Using a piece from the ArtNC website called The Eruption of Mt. Vesuvius, we started with a VTS-style discussion about the painting. The purpose of the discussion was to get the children to look more closely at the image and take note of all of its details. One at a time, the children talked about the specific things they saw in the work, at times building on what someone else said or sharing a new discovery. I pushed them to provide further details if they offered a vague statement but for the most part, they noticed things I hadn’t even seen.
I have a poster of the work but thought it would be easier for them to see if I projected it from my computer. At some point, one of the kids asked if they could pull it up on their iPad somehow because the darker parts were hard to see… brilliant! The best thing about them having the painting right there in front of them was the ability to zoom in and see smaller parts of it with much more clarity than I could offer on the big screen. When a student mentioned a specific part of the piece, we could all go to it together, just like we do when we analyze a piece of text. Next time we do a VTS lesson, I will make sure it’s on a day when we have the iPads!
For the second part of the lesson, we made a T-chart in our writing notebooks. We titled the left side Nouns and I set the timer for three minutes, asking them to list all the nouns they could see in the painting independently. After the time went off, we spent another three minutes sharing words as a group. This gave us a chance to add to our own lists and check to make sure that all of the nouns were, in fact, nouns. We repeated the same process with a list of Adjectives on the right side and looked for more ‘juicy’ versions if a more common adjective was provided.
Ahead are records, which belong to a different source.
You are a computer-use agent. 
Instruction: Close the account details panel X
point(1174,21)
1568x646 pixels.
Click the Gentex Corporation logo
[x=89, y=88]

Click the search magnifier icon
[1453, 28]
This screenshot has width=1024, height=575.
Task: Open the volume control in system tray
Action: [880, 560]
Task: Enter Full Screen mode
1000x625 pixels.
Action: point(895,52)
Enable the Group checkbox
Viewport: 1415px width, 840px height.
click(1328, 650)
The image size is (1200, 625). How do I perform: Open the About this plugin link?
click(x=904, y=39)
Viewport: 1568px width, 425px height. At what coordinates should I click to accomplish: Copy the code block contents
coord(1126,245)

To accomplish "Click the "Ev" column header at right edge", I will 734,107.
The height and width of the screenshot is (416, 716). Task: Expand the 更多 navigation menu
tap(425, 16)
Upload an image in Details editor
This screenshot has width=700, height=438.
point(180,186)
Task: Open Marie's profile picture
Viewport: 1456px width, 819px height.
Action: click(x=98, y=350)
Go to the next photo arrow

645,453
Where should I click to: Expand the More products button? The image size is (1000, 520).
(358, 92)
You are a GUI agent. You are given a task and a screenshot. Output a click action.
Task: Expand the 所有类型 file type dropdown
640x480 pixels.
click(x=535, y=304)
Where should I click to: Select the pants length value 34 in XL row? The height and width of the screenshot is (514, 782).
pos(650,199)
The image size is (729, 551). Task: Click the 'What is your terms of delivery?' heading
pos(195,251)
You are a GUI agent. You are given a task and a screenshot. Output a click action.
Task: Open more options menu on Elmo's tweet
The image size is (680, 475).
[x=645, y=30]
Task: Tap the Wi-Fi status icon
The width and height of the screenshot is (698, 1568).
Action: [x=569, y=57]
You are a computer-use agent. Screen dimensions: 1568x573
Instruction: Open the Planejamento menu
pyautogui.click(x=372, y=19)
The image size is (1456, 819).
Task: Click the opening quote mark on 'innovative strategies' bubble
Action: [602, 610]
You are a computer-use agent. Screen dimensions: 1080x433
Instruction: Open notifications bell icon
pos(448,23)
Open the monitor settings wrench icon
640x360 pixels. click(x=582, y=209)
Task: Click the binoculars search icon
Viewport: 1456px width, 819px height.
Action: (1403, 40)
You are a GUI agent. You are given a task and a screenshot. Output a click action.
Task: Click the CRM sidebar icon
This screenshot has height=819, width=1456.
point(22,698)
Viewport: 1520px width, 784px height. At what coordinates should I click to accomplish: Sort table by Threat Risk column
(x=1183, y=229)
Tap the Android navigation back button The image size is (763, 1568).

With our lists complete, I presented the challenge of a Six-Word Story. “What?! You can’t write a whole story in six words!” was the immediate response. “How is that even possible?” “Does it have to be a sentence?” After some discussion and a bit more complaining (okay, a lot more) they got to work. As they came up with their initial stories, I offered to tweet them on our classroom Twitter page. This always motivates them in a way I can’t quite explain. You can visit our feed for more but here are a few of our favorites:
I realized as I was typing up their stories that I had forgotten to tell them that they could ONLY use the nouns and adjectives from their list. Oops. There wasn’t enough time remaining to do that today so as we revise, I will ask them to do just that. I do like to give them freedom to alter assignments to suit their own style but I think in this case their writing would have been stronger and more descriptive if they eliminated all the other words.